I have a question, on my 2000 new Beetle I was suspecting a bad coolant pump. So I blew into the return line the cooling system it goes to the coolant reservoir, and I had to blow really hard and then all the sudden it felt like a busted through. I don't know if that was just me having to get through the water pressure of the weight of the water or if I actually blew something through is it possible did I blew something through and fix it? Another question I have is, when you pressure test and there is a leak it can be hard to find if you just have water in there oh, so can I purchase a inexpensive food coloring like a neon color it's easy to see but that in the water? And last but not least can the coolant temperature sending unit going bad cause a engine to overheat on a 2000 new Beetle 2.0? Thanks for the help, and you know what, you should sell baseball hats with your logo on it or something. Later G banger Eric.
Hey there, got a 2000 civic dx with coolant being pushed out of the radiator into the reservoir on the side. I notice dried coolant around the thermostat housing. The radiator holds pressure but I still have an overheating problem. Can the leaking around the thermostat contribute to the air getting into the cooling system?
Eric, my coolant reservoir tank is bubbling over when I turn my truck off (2002 Ranger). I used a block tester and found no combustion gases in the cooling system. The truck is not overheating. What could be my problem, and could a pressure test help me find it?
Eric, did/do you change the thermostat when you have a leak or over heat.
Not normally. And when I do replace thermostats, I like to use OE.
I carried out a pressure test on my car. The pressure dropped by .2 bar and then held pressure? I assume this was just because i put to much pressure in the system initially 🤷🏻♂️
Great vid.
Eric I have a leak at the radiator heater hose a small drip. I have tested for head gasket and crack block diesel chemical test for a diesel 6.5 turbo chevy and I don't get a change in the color. I did have air in the radiator so I bleed the air out but I still have a leak at the heater hose.
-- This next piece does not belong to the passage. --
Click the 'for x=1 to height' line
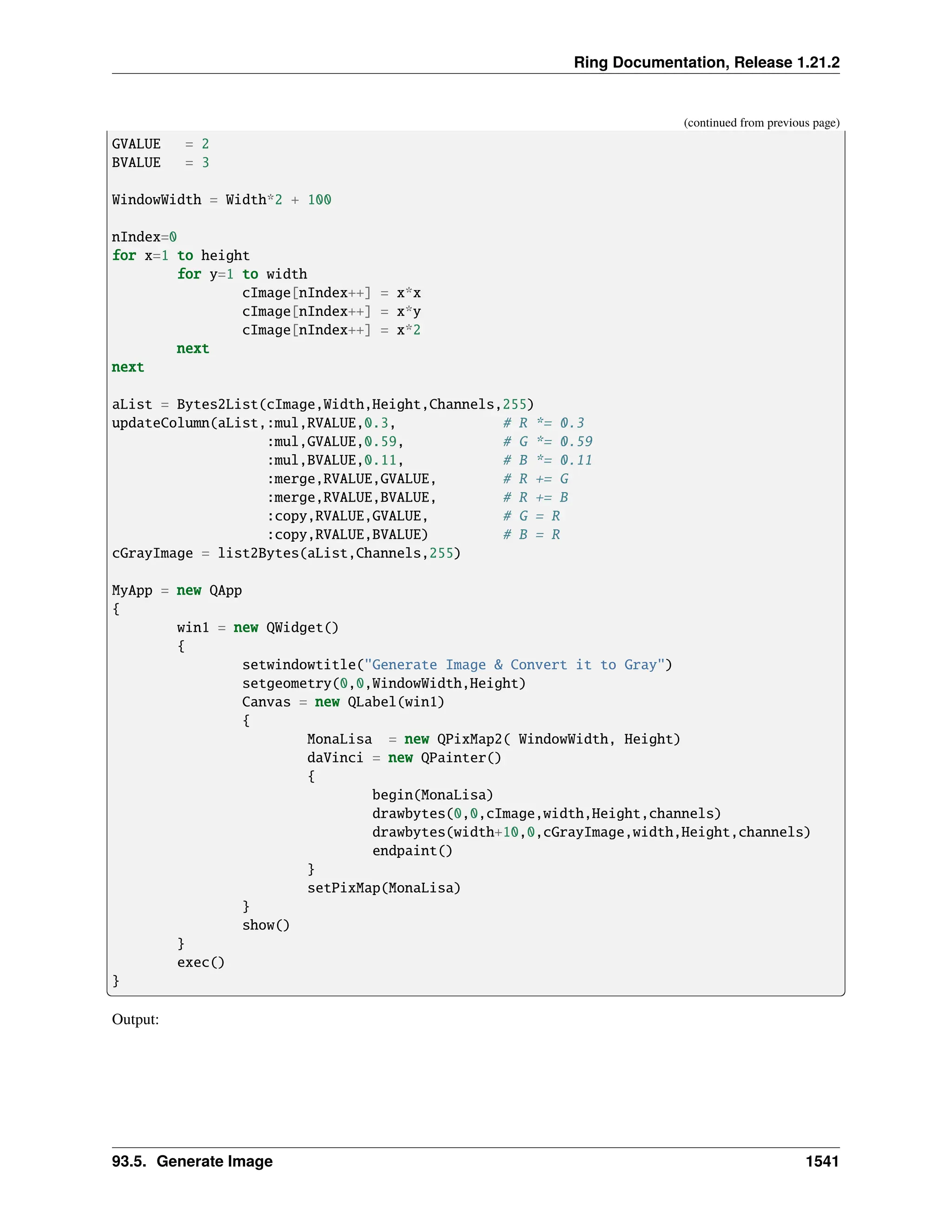Screen dimensions: 952x1232 click(180, 256)
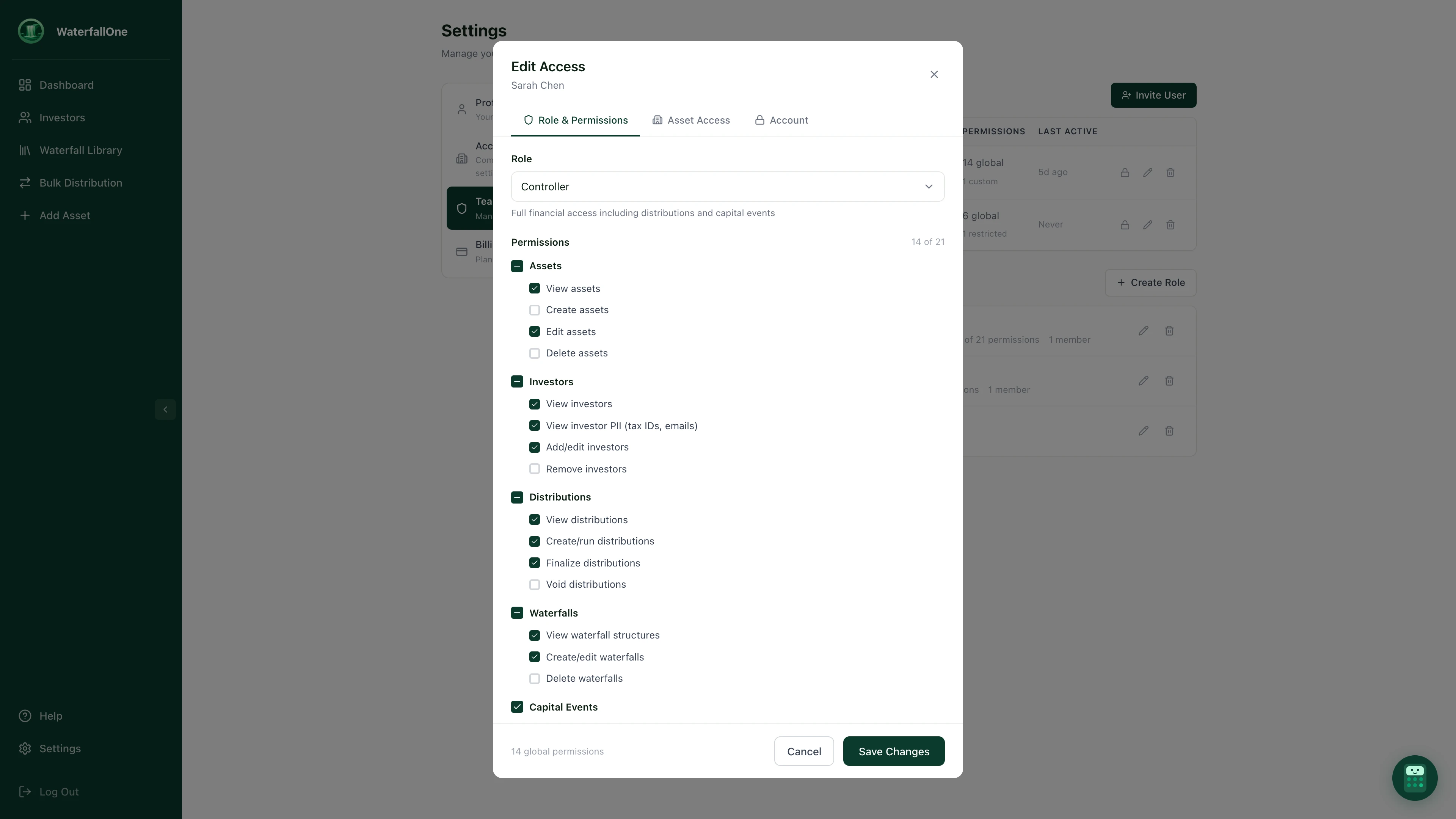
Task: Switch to the Account tab
Action: [781, 120]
I don't have any leaks at the heater core and the radiator has never gotten hot. I cut back the heater hose and put on a new clamp and installed a new
GM radiator cap. Do you have any ideas what I should check? Should I put on a new heater hose? Thank you
great videos I'm trying to charge my AC system or "top off" but my caps are not red and blue they are both black ??? its a 98 E-150 ford I think its a 4.6 L any ideas how I tell the low from high ....
Hello Eric. Could you give me an advice to my problem? I took out the thermostat on a benzine engine but ran it for 2 minutes without coolant and without thermostat and thermostat cover and the engine works bad, uneven, shakes a little more. Could this be just because there is no water and the head gasket leaks and has no pressure from the water/coolant?Should I install a new thermostat or change the head gasket? Thanks in advance
hey eric was wondering why you dont have a car lift if your working with cars every day?
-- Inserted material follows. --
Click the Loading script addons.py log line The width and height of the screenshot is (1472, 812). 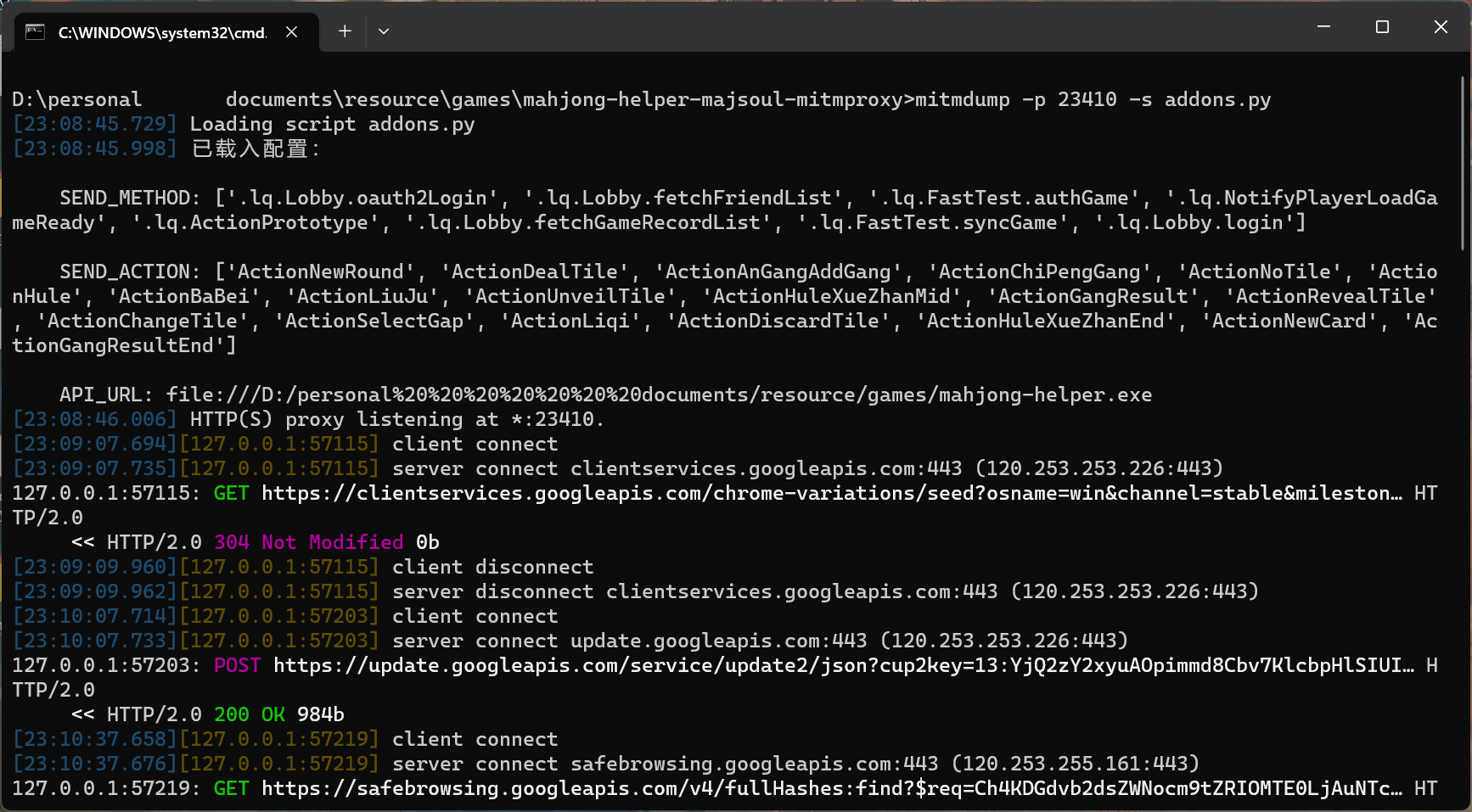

Check the post on my forum on that very topic in 'General Discussion'. It's stickied right at the top. "Why EricTheCarGuy Doesn't Have a Lift".
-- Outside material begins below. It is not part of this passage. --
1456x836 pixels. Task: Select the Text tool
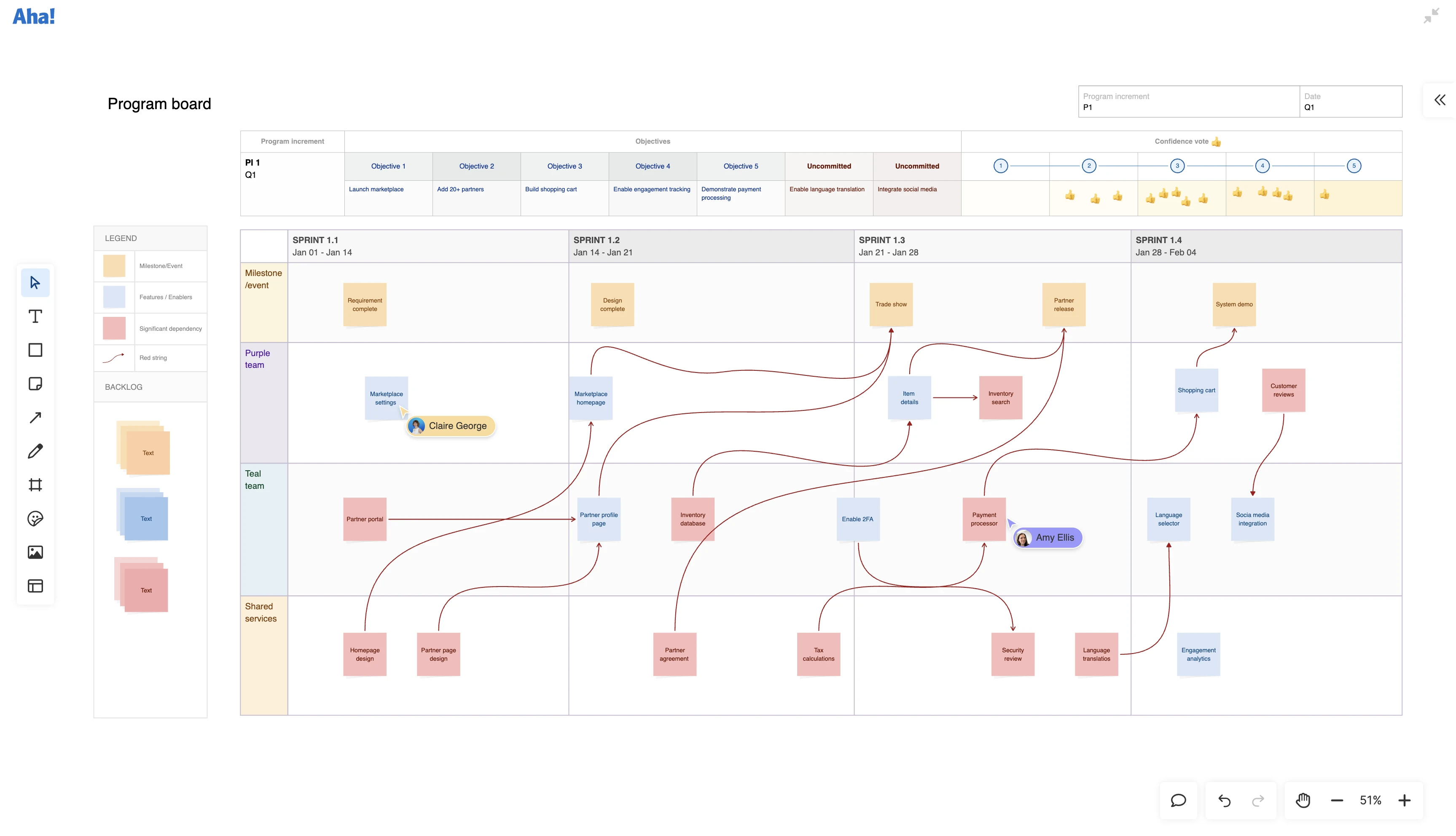tap(35, 316)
EricTheCarGuy New alias suggestion.
ETUNLCG
EricTheUsesNoLiftCarGuy
2011 Jeep rubicon 3.8L… reservoir not sucking back to radiator.
What if the pressure holds at 17psi while the engine is off. When I start it and rev it, the psi drops 1psi then bounces right back to 17psi. A blown head gasket would make it jump way up right?
I have a 95 tahoe 5.7 with oil or ATF in the radiator. But no coolant in the oil or trans. Compression is great on all 8. If I disconnect the ATF lines to the radiator, would this pressure test tell me for sure whether it's a leaking head/intake gasket, or a internal leak for the ATF cooler? I dont mind replacing all gaskets and throwing in a new radiator, but I'd like to know the exact source of the problem before I start replacing stuff.
Great video Thanks.
if the heater core is leaking, it would not hold pressure while performing the pressure test, correct? bc I get a strong smell in my truck when sitting for a few days, but i'm thinking that's bc the heater core and area prob has mold growth on and around.